▶ _REQUIREMENT_: Set the whole listing down again without deviation.

▶ _EXTRACTED RECORDS_:
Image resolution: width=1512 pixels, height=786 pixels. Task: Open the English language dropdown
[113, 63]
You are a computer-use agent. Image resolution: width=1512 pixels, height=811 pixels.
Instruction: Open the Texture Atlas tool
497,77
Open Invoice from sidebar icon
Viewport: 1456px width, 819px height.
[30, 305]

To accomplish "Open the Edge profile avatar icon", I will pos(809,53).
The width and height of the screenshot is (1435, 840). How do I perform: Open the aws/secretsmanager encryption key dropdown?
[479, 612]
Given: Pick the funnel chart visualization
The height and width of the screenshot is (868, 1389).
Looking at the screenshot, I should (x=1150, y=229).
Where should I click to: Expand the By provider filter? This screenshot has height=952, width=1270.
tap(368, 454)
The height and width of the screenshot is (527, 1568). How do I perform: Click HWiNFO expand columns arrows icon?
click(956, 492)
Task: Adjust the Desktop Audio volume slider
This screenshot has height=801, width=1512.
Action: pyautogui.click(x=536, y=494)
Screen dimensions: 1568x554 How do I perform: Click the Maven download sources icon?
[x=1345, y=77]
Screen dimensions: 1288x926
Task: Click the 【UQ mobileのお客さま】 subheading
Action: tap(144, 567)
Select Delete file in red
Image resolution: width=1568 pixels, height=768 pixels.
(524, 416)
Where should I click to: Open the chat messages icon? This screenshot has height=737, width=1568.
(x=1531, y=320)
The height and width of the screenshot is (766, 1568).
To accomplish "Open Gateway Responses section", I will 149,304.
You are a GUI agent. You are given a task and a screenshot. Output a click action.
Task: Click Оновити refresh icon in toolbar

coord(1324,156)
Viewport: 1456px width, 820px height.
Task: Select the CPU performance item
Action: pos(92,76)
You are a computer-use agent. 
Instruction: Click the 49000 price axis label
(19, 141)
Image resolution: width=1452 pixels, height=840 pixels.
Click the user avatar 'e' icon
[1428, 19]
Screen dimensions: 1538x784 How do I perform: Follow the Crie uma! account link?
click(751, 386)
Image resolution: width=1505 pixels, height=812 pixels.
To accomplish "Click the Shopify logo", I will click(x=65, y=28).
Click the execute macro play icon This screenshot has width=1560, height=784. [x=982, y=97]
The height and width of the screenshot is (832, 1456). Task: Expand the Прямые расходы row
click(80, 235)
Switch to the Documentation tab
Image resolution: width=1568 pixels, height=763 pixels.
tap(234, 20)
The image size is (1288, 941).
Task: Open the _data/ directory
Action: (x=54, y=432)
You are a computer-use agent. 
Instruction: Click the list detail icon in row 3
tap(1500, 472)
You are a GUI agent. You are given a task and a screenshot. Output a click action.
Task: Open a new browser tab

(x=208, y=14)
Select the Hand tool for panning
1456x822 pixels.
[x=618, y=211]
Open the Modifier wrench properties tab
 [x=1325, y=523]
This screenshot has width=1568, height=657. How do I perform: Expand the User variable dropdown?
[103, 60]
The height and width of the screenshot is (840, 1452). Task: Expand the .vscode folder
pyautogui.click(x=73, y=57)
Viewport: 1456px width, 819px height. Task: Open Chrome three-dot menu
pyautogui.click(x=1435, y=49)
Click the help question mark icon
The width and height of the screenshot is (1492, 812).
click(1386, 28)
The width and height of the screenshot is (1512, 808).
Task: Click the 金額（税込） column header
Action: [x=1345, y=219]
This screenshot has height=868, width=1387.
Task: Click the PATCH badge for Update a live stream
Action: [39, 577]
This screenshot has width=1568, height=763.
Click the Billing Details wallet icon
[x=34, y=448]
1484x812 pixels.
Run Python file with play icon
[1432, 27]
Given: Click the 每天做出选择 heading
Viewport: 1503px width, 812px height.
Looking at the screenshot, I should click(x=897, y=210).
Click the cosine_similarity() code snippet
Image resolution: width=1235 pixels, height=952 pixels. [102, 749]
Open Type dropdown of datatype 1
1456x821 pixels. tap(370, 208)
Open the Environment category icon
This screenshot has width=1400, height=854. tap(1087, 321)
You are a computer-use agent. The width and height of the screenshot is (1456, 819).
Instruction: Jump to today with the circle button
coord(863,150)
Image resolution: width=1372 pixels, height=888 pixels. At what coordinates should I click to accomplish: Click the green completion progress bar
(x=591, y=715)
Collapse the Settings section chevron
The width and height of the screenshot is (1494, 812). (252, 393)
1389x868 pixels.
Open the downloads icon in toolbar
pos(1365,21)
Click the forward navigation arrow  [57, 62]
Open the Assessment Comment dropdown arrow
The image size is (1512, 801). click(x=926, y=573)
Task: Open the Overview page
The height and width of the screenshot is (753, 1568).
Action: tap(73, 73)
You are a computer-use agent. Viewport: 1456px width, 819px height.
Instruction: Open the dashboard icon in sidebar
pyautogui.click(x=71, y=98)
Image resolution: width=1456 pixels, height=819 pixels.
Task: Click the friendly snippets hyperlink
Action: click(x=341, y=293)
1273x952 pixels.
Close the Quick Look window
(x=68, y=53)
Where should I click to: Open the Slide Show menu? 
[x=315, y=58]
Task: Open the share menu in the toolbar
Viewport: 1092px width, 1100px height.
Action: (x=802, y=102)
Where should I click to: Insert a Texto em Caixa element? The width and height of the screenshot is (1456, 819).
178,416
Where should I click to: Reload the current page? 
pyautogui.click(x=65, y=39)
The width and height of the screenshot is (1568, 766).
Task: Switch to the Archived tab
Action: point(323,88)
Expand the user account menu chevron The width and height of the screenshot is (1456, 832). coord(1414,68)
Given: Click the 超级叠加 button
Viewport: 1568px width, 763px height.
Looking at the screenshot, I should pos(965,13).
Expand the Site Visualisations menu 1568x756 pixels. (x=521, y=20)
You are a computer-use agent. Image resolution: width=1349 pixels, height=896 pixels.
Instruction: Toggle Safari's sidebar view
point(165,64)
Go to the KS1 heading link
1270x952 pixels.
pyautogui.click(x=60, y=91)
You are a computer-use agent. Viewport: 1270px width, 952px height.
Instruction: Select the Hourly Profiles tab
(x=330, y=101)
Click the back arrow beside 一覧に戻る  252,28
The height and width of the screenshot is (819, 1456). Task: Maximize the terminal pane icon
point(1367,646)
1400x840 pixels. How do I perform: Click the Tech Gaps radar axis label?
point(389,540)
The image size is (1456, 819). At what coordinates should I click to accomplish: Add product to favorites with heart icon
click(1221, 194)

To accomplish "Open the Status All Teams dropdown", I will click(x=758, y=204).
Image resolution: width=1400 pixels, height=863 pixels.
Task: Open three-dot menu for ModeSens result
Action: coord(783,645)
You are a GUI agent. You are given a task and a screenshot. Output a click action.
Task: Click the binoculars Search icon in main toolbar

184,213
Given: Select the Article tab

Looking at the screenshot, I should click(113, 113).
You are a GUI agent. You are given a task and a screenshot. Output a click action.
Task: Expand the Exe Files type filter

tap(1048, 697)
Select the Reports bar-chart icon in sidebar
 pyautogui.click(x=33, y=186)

▶ _RESPONSE TO THE TASK_:
Image resolution: width=1512 pixels, height=786 pixels. Task: Open the English language dropdown
[113, 63]
You are a computer-use agent. Image resolution: width=1512 pixels, height=811 pixels.
Instruction: Open the Texture Atlas tool
497,77
Open Invoice from sidebar icon
Viewport: 1456px width, 819px height.
[30, 305]

To accomplish "Open the Edge profile avatar icon", I will pos(809,53).
The width and height of the screenshot is (1435, 840). How do I perform: Open the aws/secretsmanager encryption key dropdown?
[479, 612]
Given: Pick the funnel chart visualization
The height and width of the screenshot is (868, 1389).
Looking at the screenshot, I should (x=1150, y=229).
Where should I click to: Expand the By provider filter? This screenshot has height=952, width=1270.
tap(368, 454)
The height and width of the screenshot is (527, 1568). How do I perform: Click HWiNFO expand columns arrows icon?
click(956, 492)
Task: Adjust the Desktop Audio volume slider
This screenshot has height=801, width=1512.
Action: pyautogui.click(x=536, y=494)
Screen dimensions: 1568x554 How do I perform: Click the Maven download sources icon?
[x=1345, y=77]
Screen dimensions: 1288x926
Task: Click the 【UQ mobileのお客さま】 subheading
Action: tap(144, 567)
Select Delete file in red
Image resolution: width=1568 pixels, height=768 pixels.
(524, 416)
Where should I click to: Open the chat messages icon? This screenshot has height=737, width=1568.
(x=1531, y=320)
The height and width of the screenshot is (766, 1568).
To accomplish "Open Gateway Responses section", I will 149,304.
You are a GUI agent. You are given a task and a screenshot. Output a click action.
Task: Click Оновити refresh icon in toolbar

coord(1324,156)
Viewport: 1456px width, 820px height.
Task: Select the CPU performance item
Action: pos(92,76)
You are a computer-use agent. 
Instruction: Click the 49000 price axis label
(19, 141)
Image resolution: width=1452 pixels, height=840 pixels.
Click the user avatar 'e' icon
[1428, 19]
Screen dimensions: 1538x784 How do I perform: Follow the Crie uma! account link?
click(751, 386)
Image resolution: width=1505 pixels, height=812 pixels.
To accomplish "Click the Shopify logo", I will click(x=65, y=28).
Click the execute macro play icon This screenshot has width=1560, height=784. [x=982, y=97]
The height and width of the screenshot is (832, 1456). Task: Expand the Прямые расходы row
click(80, 235)
Switch to the Documentation tab
Image resolution: width=1568 pixels, height=763 pixels.
tap(234, 20)
The image size is (1288, 941).
Task: Open the _data/ directory
Action: (x=54, y=432)
You are a computer-use agent. 
Instruction: Click the list detail icon in row 3
tap(1500, 472)
You are a GUI agent. You are given a task and a screenshot. Output a click action.
Task: Open a new browser tab

(x=208, y=14)
Select the Hand tool for panning
1456x822 pixels.
[x=618, y=211]
Open the Modifier wrench properties tab
 [x=1325, y=523]
This screenshot has width=1568, height=657. How do I perform: Expand the User variable dropdown?
[103, 60]
The height and width of the screenshot is (840, 1452). Task: Expand the .vscode folder
pyautogui.click(x=73, y=57)
Viewport: 1456px width, 819px height. Task: Open Chrome three-dot menu
pyautogui.click(x=1435, y=49)
Click the help question mark icon
The width and height of the screenshot is (1492, 812).
click(1386, 28)
The width and height of the screenshot is (1512, 808).
Task: Click the 金額（税込） column header
Action: [x=1345, y=219]
This screenshot has height=868, width=1387.
Task: Click the PATCH badge for Update a live stream
Action: [39, 577]
This screenshot has width=1568, height=763.
Click the Billing Details wallet icon
[x=34, y=448]
1484x812 pixels.
Run Python file with play icon
[1432, 27]
Given: Click the 每天做出选择 heading
Viewport: 1503px width, 812px height.
Looking at the screenshot, I should click(x=897, y=210).
Click the cosine_similarity() code snippet
Image resolution: width=1235 pixels, height=952 pixels. [102, 749]
Open Type dropdown of datatype 1
1456x821 pixels. tap(370, 208)
Open the Environment category icon
This screenshot has width=1400, height=854. tap(1087, 321)
You are a computer-use agent. The width and height of the screenshot is (1456, 819).
Instruction: Jump to today with the circle button
coord(863,150)
Image resolution: width=1372 pixels, height=888 pixels. At what coordinates should I click to accomplish: Click the green completion progress bar
(x=591, y=715)
Collapse the Settings section chevron
The width and height of the screenshot is (1494, 812). (252, 393)
1389x868 pixels.
Open the downloads icon in toolbar
pos(1365,21)
Click the forward navigation arrow  [57, 62]
Open the Assessment Comment dropdown arrow
The image size is (1512, 801). click(x=926, y=573)
Task: Open the Overview page
The height and width of the screenshot is (753, 1568).
Action: tap(73, 73)
You are a computer-use agent. Viewport: 1456px width, 819px height.
Instruction: Open the dashboard icon in sidebar
pyautogui.click(x=71, y=98)
Image resolution: width=1456 pixels, height=819 pixels.
Task: Click the friendly snippets hyperlink
Action: click(x=341, y=293)
1273x952 pixels.
Close the Quick Look window
(x=68, y=53)
Where should I click to: Open the Slide Show menu? 
[x=315, y=58]
Task: Open the share menu in the toolbar
Viewport: 1092px width, 1100px height.
Action: (x=802, y=102)
Where should I click to: Insert a Texto em Caixa element? The width and height of the screenshot is (1456, 819).
178,416
Where should I click to: Reload the current page? 
pyautogui.click(x=65, y=39)
The width and height of the screenshot is (1568, 766).
Task: Switch to the Archived tab
Action: point(323,88)
Expand the user account menu chevron The width and height of the screenshot is (1456, 832). coord(1414,68)
Given: Click the 超级叠加 button
Viewport: 1568px width, 763px height.
Looking at the screenshot, I should pos(965,13).
Expand the Site Visualisations menu 1568x756 pixels. (x=521, y=20)
You are a computer-use agent. Image resolution: width=1349 pixels, height=896 pixels.
Instruction: Toggle Safari's sidebar view
point(165,64)
Go to the KS1 heading link
1270x952 pixels.
pyautogui.click(x=60, y=91)
You are a computer-use agent. Viewport: 1270px width, 952px height.
Instruction: Select the Hourly Profiles tab
(x=330, y=101)
Click the back arrow beside 一覧に戻る  252,28
The height and width of the screenshot is (819, 1456). Task: Maximize the terminal pane icon
point(1367,646)
1400x840 pixels. How do I perform: Click the Tech Gaps radar axis label?
point(389,540)
The image size is (1456, 819). At what coordinates should I click to accomplish: Add product to favorites with heart icon
click(1221, 194)

To accomplish "Open the Status All Teams dropdown", I will click(x=758, y=204).
Image resolution: width=1400 pixels, height=863 pixels.
Task: Open three-dot menu for ModeSens result
Action: coord(783,645)
You are a GUI agent. You are given a task and a screenshot. Output a click action.
Task: Click the binoculars Search icon in main toolbar

184,213
Given: Select the Article tab

Looking at the screenshot, I should click(113, 113).
You are a GUI agent. You are given a task and a screenshot. Output a click action.
Task: Expand the Exe Files type filter

tap(1048, 697)
Select the Reports bar-chart icon in sidebar
 pyautogui.click(x=33, y=186)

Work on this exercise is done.